C'est une tentative littéraire pour amener mes peu nombreux mais fidèles lectrices et lecteurs à s’intéresser à l'exposition « Phares » du Musée de la Marine.

Parce qu'après ma visite, la lentille de Fresnel n'a pas plus de secrets pour moi, ni la fabrication des phares, de pierre ou métallique, sur le littoral ou un morceau de rocher perdu au milieu des flots.

Gravures, maquettes, peintures et photographies nous font voyager le long des cotes de France, avec les ouvriers, marins, techniciens, ingénieurs et savants qui ont participé à cette œuvre de bâtisseurs de la mer.
Une formidable épopée humaine, dont le héros mythique est le gardien de phare, seul dans la nuit, à veiller sur la lumière salvatrice.
De ce temps révolu, puisque tous les phares français sont automatiques depuis 2004, restent les témoignages, récits, photographies et films, ainsi que les objets que les gardiens créaient durant les longues heures de quart.

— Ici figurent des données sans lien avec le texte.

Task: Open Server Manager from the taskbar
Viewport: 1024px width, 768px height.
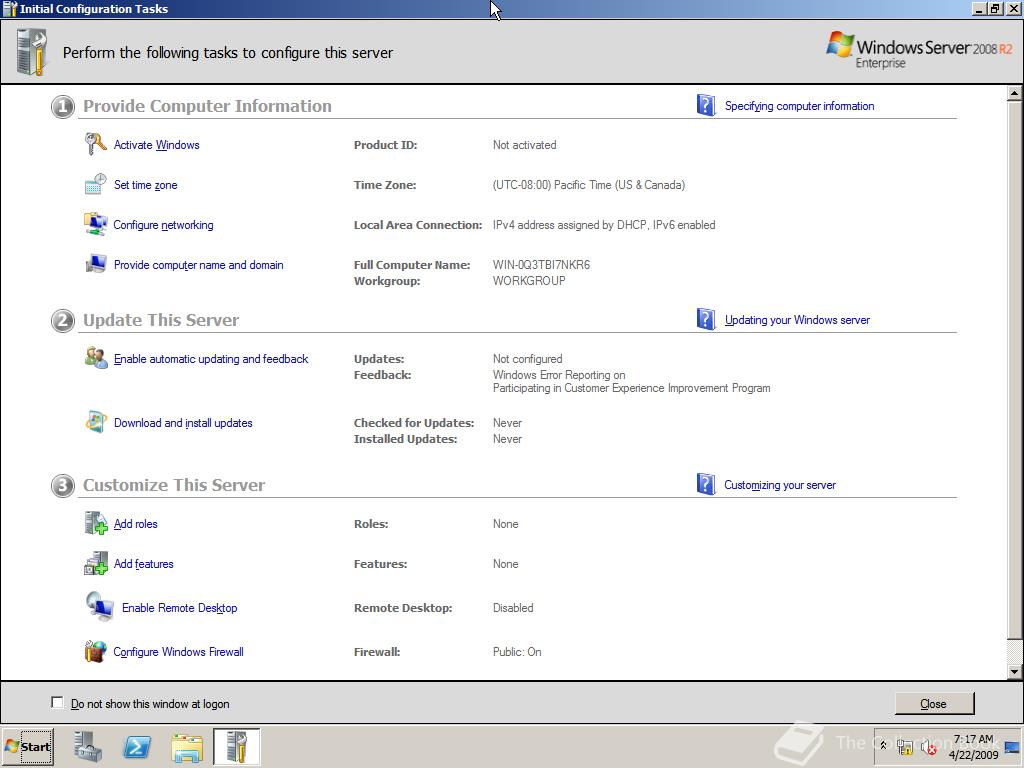Action: (88, 747)
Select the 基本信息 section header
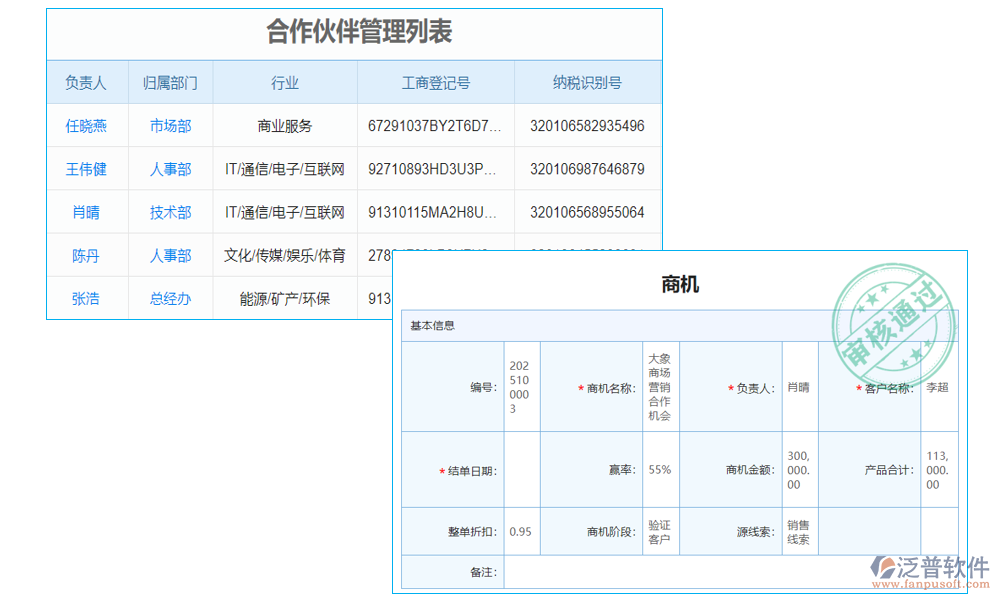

La surprise de l'exposition est la découverte de François Jouas Poutrel, gardien du phare de Roches-Douvres durant 21 années, et peintre...de phares.
Mais des portraits « à la manière de », comme si Matisse, Léger ou Klee avaient posé leur chevalet en bord de mer pour représenter ces géants de pierre, modèles idéaux à l'immobilité maitrisée.

François Jouas Poutrel, à la manière de Matisse
François Jouas Poutrel, à la manière de Matisse

François Jouas Poutrel, à la manière de Modigliani
François Jouas Poutrel, à la manière de Modigliani

François Jouas Poutrel, à la manière de Hugo Pratt
François Jouas Poutrel, à la manière de Hugo Pratt



Alors bande de bachi-bouzouks, hissez le grand foc et cap sur le Palais de Chaillot.
Pour vous servir d'amer, il y a un très beau phare fabriqué par Monsieur Eiffel à quelques encablures...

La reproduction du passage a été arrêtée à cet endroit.